Posted: 9 Aug 2019, 12:21pm
by mercalia
I picked up a free app for my Windows phone that gives various types of gear combination info from Gear Inches to Gain ratio and speeds at various rpms. What puzzled me was the gain ratio that I googled takes into account the crank length. Must say I was underwealmed by the idea. I suppose might be useful if you have lots of bikes? only.

Re: Gain Ratio?

Posted: 9 Aug 2019, 2:53pm
by Chris Jeggo
Many years ago the CTC Handbook contained a specification for a touring bike, including a normal gear (expressed in inches as usual for the UK) of ten times crank length, a top gear of twelve times crank length and a bottom gear of five times crank length.

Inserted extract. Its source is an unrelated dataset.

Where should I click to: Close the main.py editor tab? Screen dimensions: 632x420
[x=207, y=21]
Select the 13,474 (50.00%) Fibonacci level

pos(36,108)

This is one way of expressing the fact that you can push a higher gear (as expressed in inches) if you have longer cranks. Another way of encapsulating the same idea is to use gain ratio, but since we are not familiar with that and are familiar with our inches, we stick with the latter.

Re: Gain Ratio?

Posted: 9 Aug 2019, 2:55pm
by andrew_s
Crank length does have a real effect (as does tyre size).

Switching from 170 mm cranks to 180 mm has the same effect as changing from a 17T sprocket to 18T, in terms of how hard you have to push on the pedals. What does differ is that your cadence isn't affected, so you are getting a slightly lower gear without having to pedal faster.

However, most people don't switch cranks regularly, and judge what gear inches mean by how hard it feels to ride up a hill, which means it's only relevant that a person with 180 cranks has a slightly different view of suitable gear inches than a person with 170 cranks if discussion of one-upmanship along the lines of "I can ride this hill in a 20 inch gear but you need a 19" gear" starts up.

Re: Gain Ratio?

Posted: 9 Aug 2019, 6:50pm
by Brucey
andrew_s wrote:Crank length does have a real effect (as does tyre size).

Switching from 170 mm cranks to 180 mm has the same effect as changing from a 17T sprocket to 18T, in terms of how hard you have to push on the pedals. What does differ is that your cadence isn't affected, so you are getting a slightly lower gear without having to pedal faster.....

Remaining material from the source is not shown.